The Nerves That Don't Clear by Kick-Off

Most kids get the pre-match butterflies and shake them off the second the whistle goes. Yours doesn't. Yours goes quiet on a Wednesday because there's a game on Saturday, picks at breakfast on the day, and looks like they'd rather be anywhere else right up until kick-off.

It's easy to read that as not caring, or not coping. It's usually neither.

The Essentials

  • Settling nerves and lingering nerves are different. Butterflies that clear at kick-off are healthy. Nerves that hang around all week are a child carrying something they can't yet put down.

  • Nerves are not the enemy. A bit of nervousness means it matters to them. The goal isn't zero nerves — it's nerves they can hold.

  • "Don't be nervous" doesn't work. You can't instruct a feeling away. You can sit beside it.

  • Quiet, snappy, or clingy can all be nerves. It doesn't always look like worry. Sometimes it looks like a bad mood or a sore tummy.

  • Your calm is contagious — so is your tension. If match mornings feel high-stakes to you, they'll feel high-stakes to them.

The Deep Dive

Nerves are not a malfunction. They're a sign your child cares about something they can't fully control — which is most of football. A bit of nervousness usually just means it matters to them.

The mistake we make is treating nerves as a problem to solve before kick-off. You can't talk a child out of a feeling, and trying usually tells them the feeling is wrong. What helps is the opposite: naming it, normalising it, and staying unbothered by it. Yeah, I used to get that too. It means you're ready.

Much of what a nervous child needs is borrowed steadiness. They read the size of the day off your face before they read it off the pitch. If you're calm about the game, the game shrinks; if match morning runs on tension, theirs will too.

And it helps to lower the stakes that are actually in your gift to lower. Make the car, the kit, the breakfast and the goodbye boringly routine — the fewer things that feel like a big deal, the smaller the whole morning feels.

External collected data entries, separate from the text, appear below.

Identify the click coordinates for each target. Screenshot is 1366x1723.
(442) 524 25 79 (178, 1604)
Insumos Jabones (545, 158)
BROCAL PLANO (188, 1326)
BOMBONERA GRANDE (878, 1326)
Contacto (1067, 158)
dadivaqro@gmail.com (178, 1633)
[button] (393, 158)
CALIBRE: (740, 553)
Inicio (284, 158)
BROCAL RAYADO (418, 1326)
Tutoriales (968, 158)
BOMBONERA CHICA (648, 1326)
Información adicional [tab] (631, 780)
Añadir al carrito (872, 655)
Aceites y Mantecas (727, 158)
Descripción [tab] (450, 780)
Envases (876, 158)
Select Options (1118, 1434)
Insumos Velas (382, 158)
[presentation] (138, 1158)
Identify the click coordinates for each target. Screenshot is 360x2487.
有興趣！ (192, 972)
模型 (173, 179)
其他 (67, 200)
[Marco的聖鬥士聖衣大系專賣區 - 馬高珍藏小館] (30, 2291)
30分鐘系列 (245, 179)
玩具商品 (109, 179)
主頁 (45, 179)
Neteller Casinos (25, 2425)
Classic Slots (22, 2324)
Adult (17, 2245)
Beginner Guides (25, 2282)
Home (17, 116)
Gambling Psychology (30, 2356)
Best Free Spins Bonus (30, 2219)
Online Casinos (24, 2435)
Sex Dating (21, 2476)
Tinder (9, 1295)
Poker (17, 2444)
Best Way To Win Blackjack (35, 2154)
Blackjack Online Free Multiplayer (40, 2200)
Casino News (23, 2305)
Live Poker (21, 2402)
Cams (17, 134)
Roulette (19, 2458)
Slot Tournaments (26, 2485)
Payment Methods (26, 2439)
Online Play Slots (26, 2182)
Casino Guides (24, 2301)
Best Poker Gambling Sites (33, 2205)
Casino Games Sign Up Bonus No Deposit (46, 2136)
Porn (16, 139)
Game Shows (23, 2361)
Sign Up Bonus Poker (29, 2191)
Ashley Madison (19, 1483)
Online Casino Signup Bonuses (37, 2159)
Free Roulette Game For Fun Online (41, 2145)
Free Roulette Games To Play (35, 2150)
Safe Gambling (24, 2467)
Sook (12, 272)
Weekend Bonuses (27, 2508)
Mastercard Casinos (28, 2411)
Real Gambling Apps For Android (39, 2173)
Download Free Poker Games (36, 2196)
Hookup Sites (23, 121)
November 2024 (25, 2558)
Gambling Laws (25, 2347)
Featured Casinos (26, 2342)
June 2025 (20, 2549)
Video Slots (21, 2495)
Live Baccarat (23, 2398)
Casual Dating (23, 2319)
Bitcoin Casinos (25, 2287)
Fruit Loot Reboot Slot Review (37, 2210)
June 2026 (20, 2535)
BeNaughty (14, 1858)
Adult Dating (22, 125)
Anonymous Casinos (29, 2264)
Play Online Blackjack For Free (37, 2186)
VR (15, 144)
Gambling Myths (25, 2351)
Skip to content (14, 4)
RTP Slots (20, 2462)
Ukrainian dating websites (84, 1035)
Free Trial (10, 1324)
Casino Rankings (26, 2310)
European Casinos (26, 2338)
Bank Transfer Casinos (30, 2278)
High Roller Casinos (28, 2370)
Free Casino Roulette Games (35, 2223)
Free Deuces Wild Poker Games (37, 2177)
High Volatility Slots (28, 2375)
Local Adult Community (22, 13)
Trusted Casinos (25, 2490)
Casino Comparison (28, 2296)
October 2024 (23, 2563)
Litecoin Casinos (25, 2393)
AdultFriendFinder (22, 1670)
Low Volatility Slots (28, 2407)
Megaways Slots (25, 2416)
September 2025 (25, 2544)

Your job isn’t to make the nerves disappear. It’s to be the calm they borrow until they can carry it themselves.
— Coach Rob

One honest line to hold, though. Everyday football nerves are normal and they pass. If the worry spills well beyond football — sleep, school, most days, not just match days — that's worth a quiet word with someone beyond the touchline — your GP, their teacher, or another trusted professional. That's a different thing from a child who hates Saturday mornings.

The Takeaway

Mindset Shift: Nerves aren't a flaw to fix. They're a feeling to carry — and your child can carry far more when you're steady beside them.

This Week: Pick one part of match morning and make it dull on purpose — same breakfast, same route, same unbothered goodbye. Drop any pre-game pep talk entirely and see if the morning gets lighter.